Валя Тур был у меня на днях с очень талантливым молодым писателем и сценаристом — Пашей Фином. Фин читал нам свой рассказ, — весь построенный по принципу новой литературы, которая берет свой исток в кинематографии: сначала писатель прокручивает перед глазами сценарий, а потом снимает фильм и уже потом пишет по этому фильму рассказ.

Потом у нас был долгий разговор с Туренком о молодой литературе и молодой поэзии. Он высказал совершенно правильную, точную мысль — о среднем уровне интеллектуальной прозы, то есть средний уровень — это в общем талантливо, это — все на своих местах; это — и раздумья, и точно отмеренная доза нервозности, и телеграфность стиля, и недомолвки, и недоговоренности.

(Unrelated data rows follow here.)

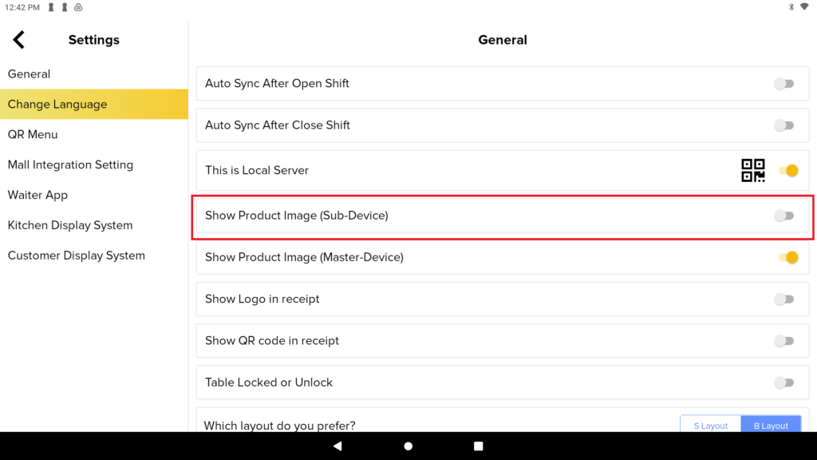Tap the Wi-Fi status bar icon
The width and height of the screenshot is (817, 460).
[x=804, y=7]
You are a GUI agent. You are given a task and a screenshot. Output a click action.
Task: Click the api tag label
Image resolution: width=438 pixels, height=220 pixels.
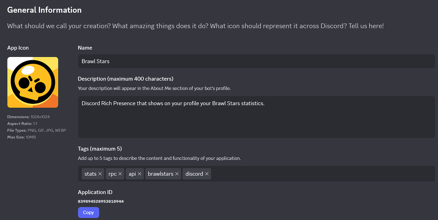point(132,174)
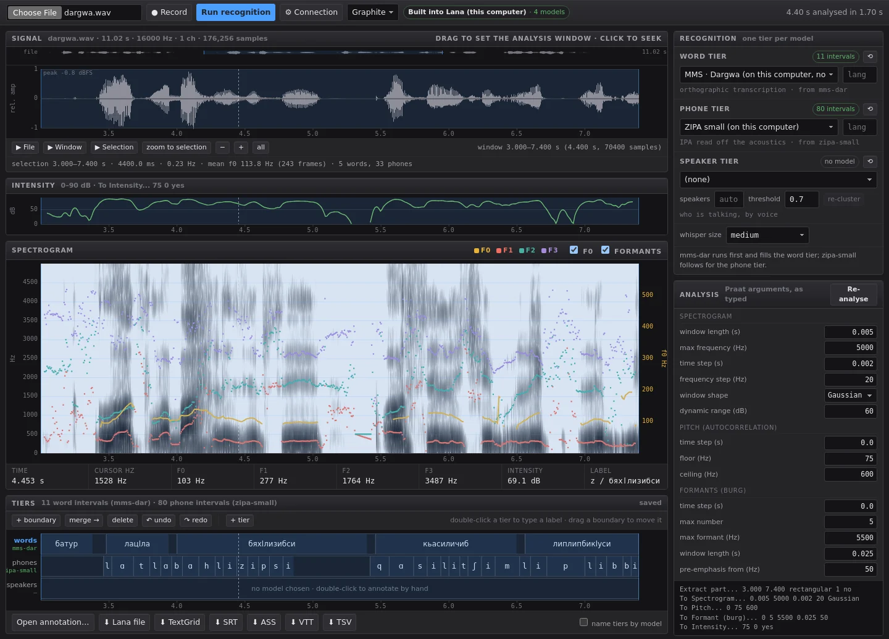
Task: Expand the ZIPA small phone model dropdown
Action: 759,127
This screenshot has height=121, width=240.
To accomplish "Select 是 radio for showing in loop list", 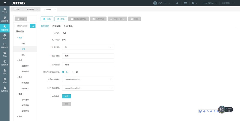I will click(x=63, y=72).
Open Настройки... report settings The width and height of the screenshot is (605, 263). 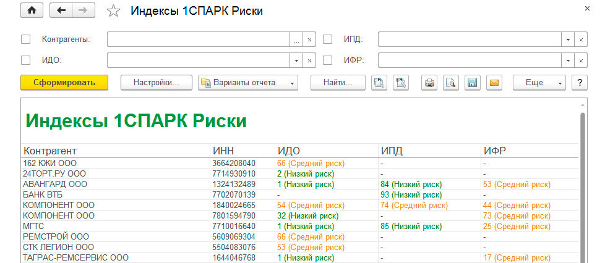click(x=156, y=83)
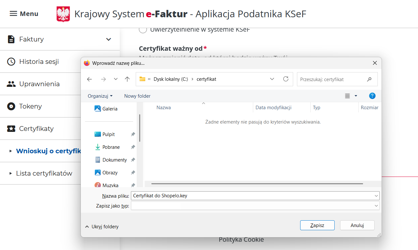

Но постольку-поскольку это уже стало средним уровнем, постольку-поскольку за последние пять-шесть лет молодое поколение, поколение тех людей, которые близки к творчеству, могло впитать очень многое и через кинематографию новую и через литературу и старую и новую, но ранее неизвестную в нашей стране, то есть напитались они много, восприимчивости у них много, как вообще институт восприимчивости в наши годы, когда все висит где-то на волоске,— но, восприняв, напитавшись новым, вся эта плеяда молодых людей искусства взошла на новую ступеньку, но взошла вся, в массе своей, и получилась талантливая, но средненькая одинаковость, а если одинаковость, то уже — не талантливая.

В этом я с Туренком согласен. Нельзя быть пророком в наши дни вообще, а в сфере искусств особенно.

Вчера я возвращался по глубокому снегу, с трудом продираясь сквозь чащу, из 17-го квадрата охотхозяйства к шоссе. И мы шли, растянувшись цепочкой, один за другим, и ноги у нас были мокрые. А лес был гениален, лес был могуч, молчалив, сине-бел, и на сине-белом снегу были большие следы лосей, маленькие треугольнички заячьих следов, ямки, куда зарывались тетерева.